Note: Background of the StyleGAN latent space manipulation methods have been overviewed in my previous posts reviewing the StyleCLIP paper and the SurrogateGradientField paper.

It has been discussed in my previous posts that semantic image editing using the disentangled latent space of the StyleGAN/StyleGAN2 models is being studied. However, a practical limitation of the methods is that most methods require minutes of optimization process before semantic image manipulation to project an image to the latent space. Training an encoder which can correctly project an image to the latent space can solve this problem, but trained encoders usually fail to find the latent space that can recover fine details of the original image. This paper points out that the problem of losing detail comes from the structure of the encoder, which do not consider the spatial dimension of the latents.

#### Keypoints

##### Propose StyleGAN latent encoder incorporating spatial dimension information

To preserve spatial dimension from the encoded latent, the authors simply propose to reshape the latent $\mathbf{w}$ in the style space $\mathcal{W}$ to match the shape of the features of the StyleGAN synthesis network. Latent $\mathbf{w}$ is reshaped and upscaled to match the spatial dimension From the figure, it can be seen that the output of the mapping network is reshaped to map the latent $\mathbf{w}\in \mathbb{R}^{64\times 8 \times 8}$, where $8\times 8$ is the spatial dimension which is not present in other methods. The spatial dimension of $\mathbf{w}$ is upscaled along the spatial dimension of the features from the synthesis network by convolution and upsampling layers. Note that the original mapping network of StyleGAN outputs vectorized latent per features of the synthesis network which modulates style of the generated image via AdaIN. The latent with spatial dimension, which authors coin the term stylemap, does not modulate the features of the synthesis network by AdaIN, but by elementwise multiplication and addition of the stylemap after learned affine transformation (A from the above figure).

The basic idea is introduced, but not anything about the encoder yet. Structure of the encoder $E$ is similar to the StyleGAN discriminator, and is trained in a cyclic way. Training and inference of the proposed method Here, the cyclic way means a training scheme similar to that of the CycleGAN, since given a real image $\mathbf{x}$ and its corresponding stylemap latent $\mathbf{w}$, the distance $||\mathbf{x} - G(E(\mathbf{x})) ||_{2, \text{LPIPS}}$ and $||\mathbf{w} - E(G(\mathbf{w}))||_{2}$ are minimized. Other than the cyclic training of $E$, the training scheme follows that of the original StyleGAN.
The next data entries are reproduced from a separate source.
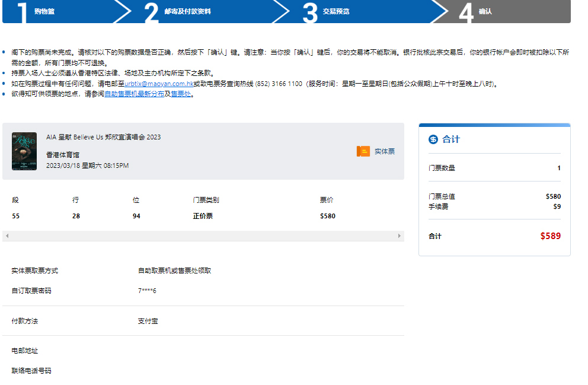Open the concert poster thumbnail
The height and width of the screenshot is (385, 588).
24,151
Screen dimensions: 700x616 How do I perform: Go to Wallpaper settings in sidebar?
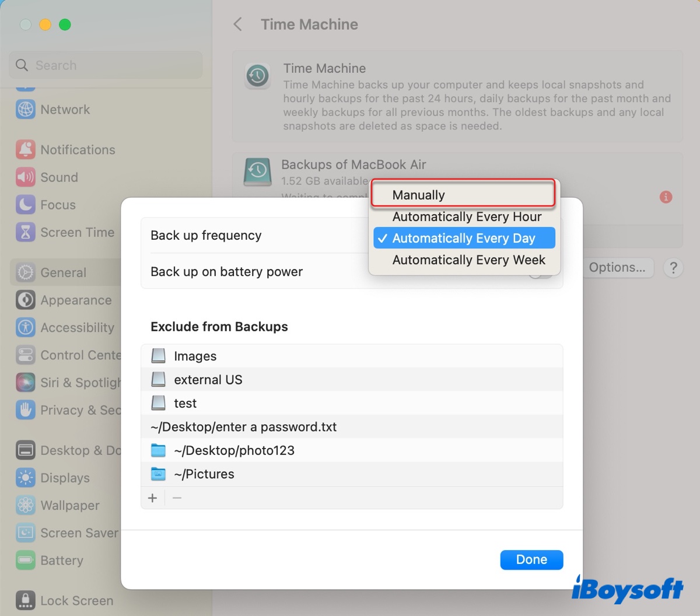(26, 505)
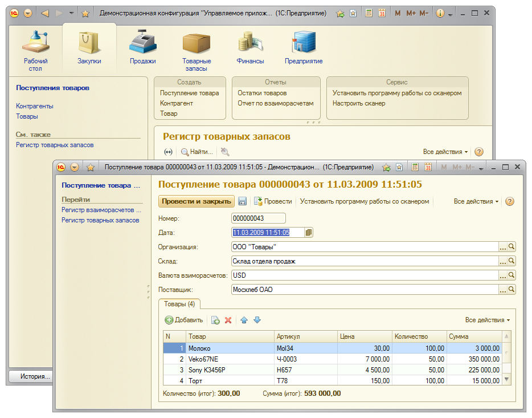532x418 pixels.
Task: Open Все действия dropdown above goods table
Action: click(487, 320)
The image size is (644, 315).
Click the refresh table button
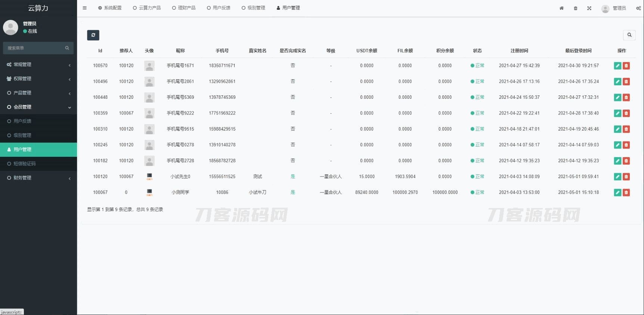pyautogui.click(x=93, y=35)
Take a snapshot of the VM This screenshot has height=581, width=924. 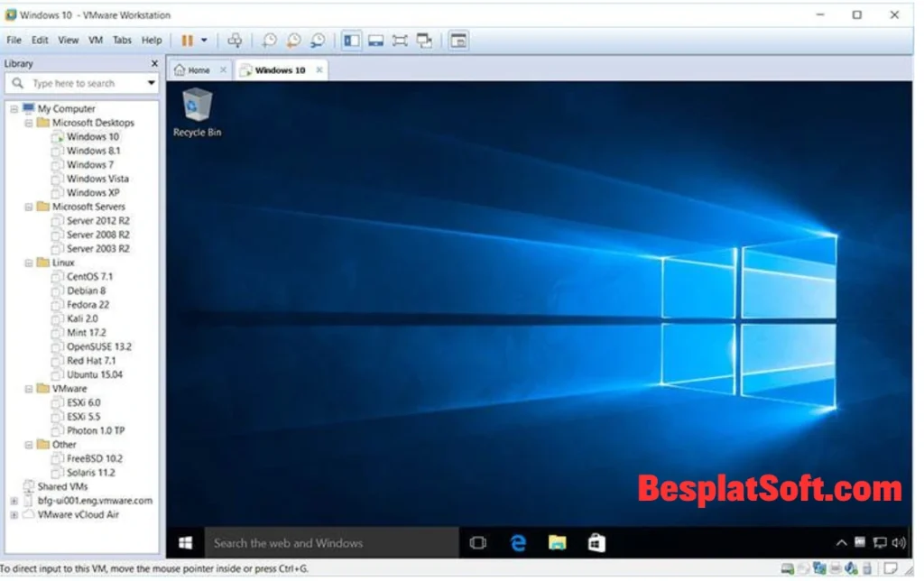pyautogui.click(x=269, y=40)
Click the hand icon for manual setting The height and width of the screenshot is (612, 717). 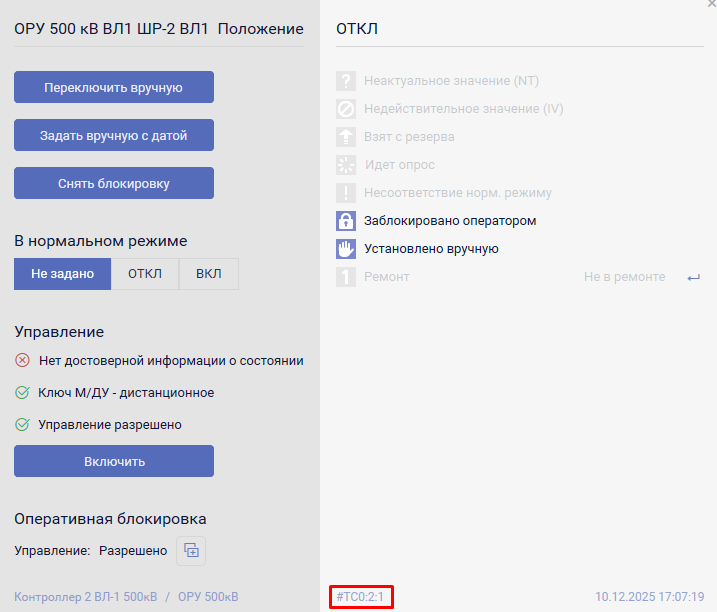pyautogui.click(x=346, y=249)

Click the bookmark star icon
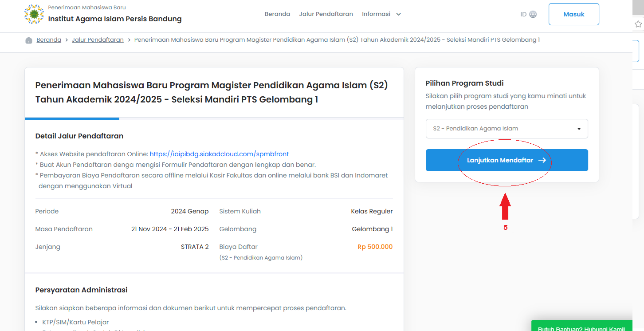638,24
During inference, the proposed method is able to output images which are locally edited with respect to a reference image. Given stylemaps from the original image and the reference image $\mathbf{w}$ and $\tilde{\mathbf{w}}$, locally edited stylemap $\ddot{\mathbf{w}}$ is a linear interpolation between the two given a mask $\mathbf{m}$ indicating the location to be edited: $$\ddot{\mathbf{w}} = \mathbf{m} \bigotimes \tilde{\mathbf{w}} \bigoplus (1-\mathbf{m}) \bigotimes \mathbf{w}.$$ Now, semantic editing without optimization (real-time!) is possible, and local editing is a free gift from the model.

##### Show capability of the proposed method in real-time and local image editing

The authors first provide a self-comparison experiment to show that the spatial dimension is essential for training an accurate latent encoder. Spatial dimension is related to accurate encoding of the latent It can be seen that the MSE loss and the reconstructed image is degraded as the spatial dimension is reduced. Spatial dimension is related to local editing result The local editing is also affected by the spatial dimension. The spatial dimension of appropriate resolution (8$\times$8 in the above example) results in the edited images with best naturalness.

Most importantly, the authors compare runtime and reconstruction quality of the proposed method to other baseline methods including Image2StyleGAN, Structured Noise, In-DomainGAN, and SEAN. Near real-time reconstruction with high accuracy is achieved by the proposed method Local editing is also neatly done with the proposed StyleMapGAN while most other baseline methods fail to output realistic images. Local editing with StyleMapGAN compared to baselines Lastly, the capability of unaligned transplantation is shown with the StyleMapGAN.

Further experimental results are referred to the original paper. I personally enjoyed reading this paper very much, because I have always been curious why my attempts on training a StyleGAN encoder fails, even with very similar cycle-loss training. This paper has given me some insight that the shape (which preserves spatial dimensions) of the latent was one of the key to the problem.